I have to disagree with my friends at Global Capital. The jist of their conference summary was that covered bond people are incurable optimists. Like a declining industrial nation, we look to overseas colonial expansion to shore up a failing domestic economy. 

The inclusion of the words “..and covered bonds” to the ECB’s securitisation purchase programme  was to placate the Germans with their atavistic failure to embrace the new, improved, nothing could possibly go wrong this time, securitisation market.


It is true covered bonds outstanding have shrunk for the first time ever (oh the schadenfreude!). This is a small net change caused by two short term factors offsetting otherwise healthy expansion. The shrinkage of public sector pfandfbrief as a result of the 2003 abolition of gewahrtragerehaftung (you’ve got to love the German language) has run its course.

Likewise the shrinkage in retained bonds-for-repo is a case of ‘job done’.  The contrast with the calamitous decline in the securitisation market, both cause and quantum, is too obvious to be worth commenting on.

That outstandings in most developed markets have been broadly constant year-on-year - rather than the traditional 12% growth rate - is a sign of how good things are. As any DCM officer will ruefully tell you the combination of central bank liquidity, bank shrinkage and spread compression means issuers don’t need covered bonds right now. When normal or adverse conditions return, as they will, so will that long term growth trend.

What is interesting about the growth of the new markets is that it is in the face of more or less the same conditions. None of the Singaporean banks I spoke to in Vienna need funding, they too have abundant liquidity (and it isn’t central bank dependent there). But still they are working hard to join the market. Why? A big clue comes from the fact that they already buy covered bonds, they just want to sell them too. 

There was a lot of focus in Vienna on banks needing more covered bonds for LCR. Less focus on the  other reasons emerging why the system badly needs high quality, liquid, non-governmental liquid assets.

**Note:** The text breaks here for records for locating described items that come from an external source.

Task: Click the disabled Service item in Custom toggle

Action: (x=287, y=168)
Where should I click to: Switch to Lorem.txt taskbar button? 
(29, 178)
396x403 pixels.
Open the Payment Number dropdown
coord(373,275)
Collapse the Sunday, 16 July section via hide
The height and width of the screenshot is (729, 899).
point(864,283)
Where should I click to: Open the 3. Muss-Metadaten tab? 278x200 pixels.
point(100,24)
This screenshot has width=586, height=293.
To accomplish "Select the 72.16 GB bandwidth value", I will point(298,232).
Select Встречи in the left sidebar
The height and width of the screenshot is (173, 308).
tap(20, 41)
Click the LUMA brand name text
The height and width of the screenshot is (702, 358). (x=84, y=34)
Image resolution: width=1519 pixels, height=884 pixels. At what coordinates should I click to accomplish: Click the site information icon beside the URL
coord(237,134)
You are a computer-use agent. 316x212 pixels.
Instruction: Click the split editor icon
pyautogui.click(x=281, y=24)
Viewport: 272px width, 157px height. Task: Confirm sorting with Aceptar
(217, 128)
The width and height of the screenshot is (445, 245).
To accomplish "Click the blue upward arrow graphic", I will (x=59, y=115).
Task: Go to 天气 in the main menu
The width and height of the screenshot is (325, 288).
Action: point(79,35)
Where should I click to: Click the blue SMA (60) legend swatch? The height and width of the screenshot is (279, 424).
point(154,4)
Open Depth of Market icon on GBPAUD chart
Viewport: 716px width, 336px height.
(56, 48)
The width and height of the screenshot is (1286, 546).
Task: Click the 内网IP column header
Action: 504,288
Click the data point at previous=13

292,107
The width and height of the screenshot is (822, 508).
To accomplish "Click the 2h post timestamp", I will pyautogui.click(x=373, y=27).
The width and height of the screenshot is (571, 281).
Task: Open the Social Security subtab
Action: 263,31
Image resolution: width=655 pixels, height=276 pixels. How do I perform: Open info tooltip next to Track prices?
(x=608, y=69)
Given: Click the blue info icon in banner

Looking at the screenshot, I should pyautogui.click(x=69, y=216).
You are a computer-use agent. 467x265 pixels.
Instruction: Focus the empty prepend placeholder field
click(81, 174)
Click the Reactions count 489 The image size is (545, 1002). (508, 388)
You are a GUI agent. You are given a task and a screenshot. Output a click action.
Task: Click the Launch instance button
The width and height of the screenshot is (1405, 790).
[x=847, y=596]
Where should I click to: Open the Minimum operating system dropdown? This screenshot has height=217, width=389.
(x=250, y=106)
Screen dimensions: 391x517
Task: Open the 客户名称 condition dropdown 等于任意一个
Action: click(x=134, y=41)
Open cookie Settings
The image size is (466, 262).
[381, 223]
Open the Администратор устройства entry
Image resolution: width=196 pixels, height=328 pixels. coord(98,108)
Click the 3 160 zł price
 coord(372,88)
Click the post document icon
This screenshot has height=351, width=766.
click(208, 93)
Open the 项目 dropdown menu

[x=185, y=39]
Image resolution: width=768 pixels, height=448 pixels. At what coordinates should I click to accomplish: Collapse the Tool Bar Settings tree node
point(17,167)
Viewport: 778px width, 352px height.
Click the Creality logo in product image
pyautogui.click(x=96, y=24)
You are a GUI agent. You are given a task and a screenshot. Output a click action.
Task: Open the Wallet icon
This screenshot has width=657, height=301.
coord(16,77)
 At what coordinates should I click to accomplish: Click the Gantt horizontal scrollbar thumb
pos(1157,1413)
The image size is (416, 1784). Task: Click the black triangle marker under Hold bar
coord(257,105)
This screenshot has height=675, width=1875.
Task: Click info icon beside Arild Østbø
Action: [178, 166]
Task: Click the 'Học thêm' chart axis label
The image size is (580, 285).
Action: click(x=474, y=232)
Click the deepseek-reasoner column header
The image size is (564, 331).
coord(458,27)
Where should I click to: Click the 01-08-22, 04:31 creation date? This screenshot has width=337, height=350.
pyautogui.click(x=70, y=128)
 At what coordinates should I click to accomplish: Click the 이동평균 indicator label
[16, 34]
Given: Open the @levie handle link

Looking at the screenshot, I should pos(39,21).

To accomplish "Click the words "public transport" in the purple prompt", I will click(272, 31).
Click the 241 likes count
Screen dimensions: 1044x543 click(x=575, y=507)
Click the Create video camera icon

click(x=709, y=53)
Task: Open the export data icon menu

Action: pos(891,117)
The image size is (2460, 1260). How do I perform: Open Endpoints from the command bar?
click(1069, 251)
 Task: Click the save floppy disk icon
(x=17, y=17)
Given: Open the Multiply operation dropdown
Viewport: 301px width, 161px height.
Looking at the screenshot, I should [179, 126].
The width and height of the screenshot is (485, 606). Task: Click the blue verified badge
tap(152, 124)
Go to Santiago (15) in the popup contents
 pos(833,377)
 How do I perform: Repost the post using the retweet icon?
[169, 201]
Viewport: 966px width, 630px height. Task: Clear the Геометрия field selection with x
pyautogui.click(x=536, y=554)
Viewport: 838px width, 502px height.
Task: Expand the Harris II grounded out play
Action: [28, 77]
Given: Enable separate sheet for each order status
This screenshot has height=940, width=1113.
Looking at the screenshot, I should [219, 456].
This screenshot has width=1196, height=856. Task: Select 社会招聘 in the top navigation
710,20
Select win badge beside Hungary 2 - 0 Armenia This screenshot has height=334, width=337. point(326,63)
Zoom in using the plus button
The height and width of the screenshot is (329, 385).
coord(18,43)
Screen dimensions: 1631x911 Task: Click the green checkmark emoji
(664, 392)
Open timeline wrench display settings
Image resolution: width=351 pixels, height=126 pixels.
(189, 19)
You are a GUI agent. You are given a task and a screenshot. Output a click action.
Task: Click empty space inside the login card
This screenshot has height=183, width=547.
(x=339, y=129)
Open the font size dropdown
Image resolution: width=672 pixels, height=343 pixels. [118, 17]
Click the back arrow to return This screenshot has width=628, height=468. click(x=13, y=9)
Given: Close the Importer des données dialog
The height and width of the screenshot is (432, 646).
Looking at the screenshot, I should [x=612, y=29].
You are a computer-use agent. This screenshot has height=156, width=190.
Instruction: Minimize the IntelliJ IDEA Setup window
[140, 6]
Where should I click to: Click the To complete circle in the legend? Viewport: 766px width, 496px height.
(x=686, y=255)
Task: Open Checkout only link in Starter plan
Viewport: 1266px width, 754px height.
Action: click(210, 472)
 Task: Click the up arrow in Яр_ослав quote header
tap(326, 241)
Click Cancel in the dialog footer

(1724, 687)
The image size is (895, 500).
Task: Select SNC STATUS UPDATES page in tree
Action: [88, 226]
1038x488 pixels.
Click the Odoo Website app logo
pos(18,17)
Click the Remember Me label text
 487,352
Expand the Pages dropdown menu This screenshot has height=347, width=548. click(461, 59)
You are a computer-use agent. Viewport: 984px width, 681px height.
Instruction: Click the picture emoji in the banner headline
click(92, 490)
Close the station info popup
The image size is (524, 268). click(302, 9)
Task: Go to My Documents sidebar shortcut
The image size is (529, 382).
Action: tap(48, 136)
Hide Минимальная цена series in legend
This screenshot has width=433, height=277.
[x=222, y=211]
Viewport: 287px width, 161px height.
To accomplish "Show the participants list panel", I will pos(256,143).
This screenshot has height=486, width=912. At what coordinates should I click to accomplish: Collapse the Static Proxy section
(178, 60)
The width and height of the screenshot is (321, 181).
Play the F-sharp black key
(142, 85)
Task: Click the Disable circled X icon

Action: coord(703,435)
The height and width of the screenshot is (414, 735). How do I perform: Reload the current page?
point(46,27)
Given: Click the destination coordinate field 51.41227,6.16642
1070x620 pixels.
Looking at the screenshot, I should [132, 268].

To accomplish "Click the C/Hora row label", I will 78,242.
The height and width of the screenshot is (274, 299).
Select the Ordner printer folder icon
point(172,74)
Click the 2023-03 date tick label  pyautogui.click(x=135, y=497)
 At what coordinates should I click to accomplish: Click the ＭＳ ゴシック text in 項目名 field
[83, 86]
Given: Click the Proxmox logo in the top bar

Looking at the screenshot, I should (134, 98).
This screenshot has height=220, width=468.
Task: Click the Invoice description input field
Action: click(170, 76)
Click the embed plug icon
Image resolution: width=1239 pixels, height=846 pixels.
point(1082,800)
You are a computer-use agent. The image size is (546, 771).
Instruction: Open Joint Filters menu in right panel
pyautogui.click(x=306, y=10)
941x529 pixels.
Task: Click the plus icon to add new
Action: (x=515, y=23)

From collateralising ISDAs to securing TLTRO advances the increase in demand for eligible collateral in the new financial architecture is on an eye-watering scale.

Whilst the scale of demand for these assets is sometimes overlooked, there is something more important, more overlooked: almost all of these new uses of collateral are subject to daily margining. Securitisation 2.0 seems to have spent a lot of effort trying to solve a problem that didn’t really exist in version 1.0: credit. But it overlooks the real cause of the problem – price volatility caused by the nature of the investor base (and correlation between their de-leveraging triggers).
To meet the needs of the system going forward, we really need a stable, large, real money investor base. There were plenty of them in Vienna and I, for one, think their optimism was justified.